# How to restore black markings on dials and tools



## tfleming (Feb 1, 2017)

I just acquired a couple of machinist tools that were a bit rusted.  They cleaned up nicely, but the scale numbers lost their "black" background.  What do you guys use to restore the "black" in the numbers and scale on tools and dials?


----------



## f350ca (Feb 1, 2017)

Haven't tried it on a scale  YET, about a year ago I made a new engraved dial for the down feed on my shaper. I used chemical cold blueing on it then polished the surface with fine emery paper. The blueing came off the surface but remained in the lines and numbers. Very easy to read and no sign of wear yet.

Greg


----------



## NortonDommi (Feb 1, 2017)

Hi,
       I've just redone the oil level indicator plates on an old mill. I used a technique I learned from my dad some 50 years ago.
  Thin some enamal paint to about spraying consistency and using a bit of wadded rag dip in pait and then wipe across lines/marks ect in one direction only.
 Useing another,(tightly), wadded clean rag wipe across surface quickly and lighty, again in one,(the same as above), direction only.
  The first wipe deposits paint in the mark and the second removes surplus from the surrounding surface.
  This technique is used in 'antiqueing' cheap pot-metal parts and the like.
   If you don't like the result just wipe off the still freash paint and try again.
  I'd post a pick but I just put them back on last night.


----------



## tfleming (Feb 2, 2017)

Thanks guys, those are right along the lines I was thinking.  What I am debating on, is what "paint" to use.   Lacquer?  Enamel?  Dykem?  Sharpie?  While these won't be expose to solvents, they will be exposed to cutting oil and way oil, etc.  I used a light gun oil on all my tools when storing them, so whatever I use should resist oil.


----------



## RJSakowski (Feb 2, 2017)

Black urethane spray.  We used it as a protective coat on a lab robot and the only way I found to remove it was to scrape it off with a razor blade.  Paint stripper, acetone , lacquer thinner, etc. wouldn't touch it.


----------



## Dabbler (Feb 2, 2017)

I'll second the urethane spray...  I painted my lathe stand and chip tray and none of the cutting fluids or varsol has touched it.  That was 35 years ago!


----------



## tfleming (Feb 2, 2017)

Ok, makes sense on the urethane.  So, do they sell it in small touch up sticks or do I have to buy a whole can of it?


----------



## Hidyn (Feb 22, 2017)

I watched a video of a guy using wax crayon to fill in the selector switch engravings for his rifle. He used white and red and it looked great!
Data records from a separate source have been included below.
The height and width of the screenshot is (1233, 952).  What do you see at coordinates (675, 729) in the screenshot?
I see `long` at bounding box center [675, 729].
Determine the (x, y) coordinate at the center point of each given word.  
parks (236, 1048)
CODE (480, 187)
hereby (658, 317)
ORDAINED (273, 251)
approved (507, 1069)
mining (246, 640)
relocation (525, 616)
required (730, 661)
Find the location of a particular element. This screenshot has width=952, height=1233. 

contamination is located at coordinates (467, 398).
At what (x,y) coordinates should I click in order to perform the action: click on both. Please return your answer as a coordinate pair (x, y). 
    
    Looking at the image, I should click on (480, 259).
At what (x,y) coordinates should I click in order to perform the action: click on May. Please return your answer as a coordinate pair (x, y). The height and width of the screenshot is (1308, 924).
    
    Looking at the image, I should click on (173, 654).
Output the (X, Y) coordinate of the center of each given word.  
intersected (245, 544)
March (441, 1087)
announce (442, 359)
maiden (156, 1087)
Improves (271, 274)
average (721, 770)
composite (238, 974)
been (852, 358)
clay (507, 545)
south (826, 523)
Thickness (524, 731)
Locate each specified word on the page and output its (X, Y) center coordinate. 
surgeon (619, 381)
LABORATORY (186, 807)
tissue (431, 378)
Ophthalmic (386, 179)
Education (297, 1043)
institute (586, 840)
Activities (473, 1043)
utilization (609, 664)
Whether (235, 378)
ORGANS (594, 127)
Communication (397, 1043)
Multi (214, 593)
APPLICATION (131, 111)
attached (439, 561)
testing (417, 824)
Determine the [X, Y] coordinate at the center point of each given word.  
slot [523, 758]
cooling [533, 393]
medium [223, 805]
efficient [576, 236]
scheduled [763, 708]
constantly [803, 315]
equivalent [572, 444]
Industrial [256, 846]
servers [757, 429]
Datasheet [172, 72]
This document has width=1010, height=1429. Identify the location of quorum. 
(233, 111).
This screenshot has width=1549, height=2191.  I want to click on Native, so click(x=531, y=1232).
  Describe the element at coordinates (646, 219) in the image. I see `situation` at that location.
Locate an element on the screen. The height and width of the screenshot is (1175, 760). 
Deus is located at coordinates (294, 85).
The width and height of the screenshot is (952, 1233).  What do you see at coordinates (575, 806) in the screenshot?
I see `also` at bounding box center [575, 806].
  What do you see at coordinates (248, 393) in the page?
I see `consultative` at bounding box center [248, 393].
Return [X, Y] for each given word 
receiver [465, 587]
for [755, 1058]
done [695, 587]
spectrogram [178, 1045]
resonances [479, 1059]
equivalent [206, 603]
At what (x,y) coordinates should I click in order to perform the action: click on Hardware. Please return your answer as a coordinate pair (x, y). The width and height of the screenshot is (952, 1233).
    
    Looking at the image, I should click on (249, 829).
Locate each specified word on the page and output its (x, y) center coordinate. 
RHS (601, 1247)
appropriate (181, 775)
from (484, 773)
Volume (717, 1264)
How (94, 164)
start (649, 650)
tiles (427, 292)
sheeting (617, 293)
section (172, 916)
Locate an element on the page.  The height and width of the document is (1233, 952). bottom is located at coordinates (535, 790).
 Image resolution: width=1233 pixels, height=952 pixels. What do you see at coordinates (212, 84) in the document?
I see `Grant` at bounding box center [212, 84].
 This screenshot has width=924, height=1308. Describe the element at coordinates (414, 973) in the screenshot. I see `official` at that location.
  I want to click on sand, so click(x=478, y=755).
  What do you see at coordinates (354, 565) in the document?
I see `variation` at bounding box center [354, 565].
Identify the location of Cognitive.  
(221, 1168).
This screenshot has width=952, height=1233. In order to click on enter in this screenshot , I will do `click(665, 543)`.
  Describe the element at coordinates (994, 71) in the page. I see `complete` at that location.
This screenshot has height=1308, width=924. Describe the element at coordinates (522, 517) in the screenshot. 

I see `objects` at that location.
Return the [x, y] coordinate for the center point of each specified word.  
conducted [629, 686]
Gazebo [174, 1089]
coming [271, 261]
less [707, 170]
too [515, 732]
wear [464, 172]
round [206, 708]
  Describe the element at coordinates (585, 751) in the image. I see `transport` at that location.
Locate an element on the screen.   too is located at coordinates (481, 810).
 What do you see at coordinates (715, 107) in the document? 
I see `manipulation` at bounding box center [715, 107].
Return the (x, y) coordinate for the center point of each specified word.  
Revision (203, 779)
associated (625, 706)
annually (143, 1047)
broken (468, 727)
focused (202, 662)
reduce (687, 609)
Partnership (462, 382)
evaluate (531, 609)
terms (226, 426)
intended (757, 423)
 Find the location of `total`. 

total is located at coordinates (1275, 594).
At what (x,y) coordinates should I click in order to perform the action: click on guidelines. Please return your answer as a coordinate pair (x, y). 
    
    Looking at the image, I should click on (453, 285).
I haven't tried it myself yet though.


----------



## Silverbullet (Feb 23, 2017)

I've used the wax pencil routine for years , it's just rub  it in and off the excess. I've used black ink too. Takes a bit of work for that tho. Has to be scrapped off leaving the numbers and lines filled.


----------



## 4GSR (Mar 15, 2017)

If any of you old timers like me have your old Rapidograph ink pens from doing ink Mylar drawings in the stone age days, a 00 or 000 pen with appropriate ink, if you can still get ink for them, should work good.  May have to repolish the OD of the dial to remove the excess.


----------



## tfleming (Mar 16, 2017)

thanks!  I am going to try a couple of the suggestions


----------



## Sblack (Apr 24, 2017)

If you go to the youtube channel Robrenz (robin renzetti), first you will get to see a true artist at work. This guy deals in 10ths all day long. In one of his earliest videos he regrinds and scrapes in Tom Lipton's old precision level. There are engravings and he restores those by mixing "carbon black" (whatever that is) with epoxy. At least I think it was that - go check it out. He answers comments so if you asked he would get back to you. An amazing channel but you might want to quit after seeing his work. He is a toolmaker's toolmaker.


----------



## kd4gij (Apr 24, 2017)

This is what I use.
http://www.brownells.com/gunsmith-t...r-fill-sticks/lacquer-stik-reg--prod7778.aspx


----------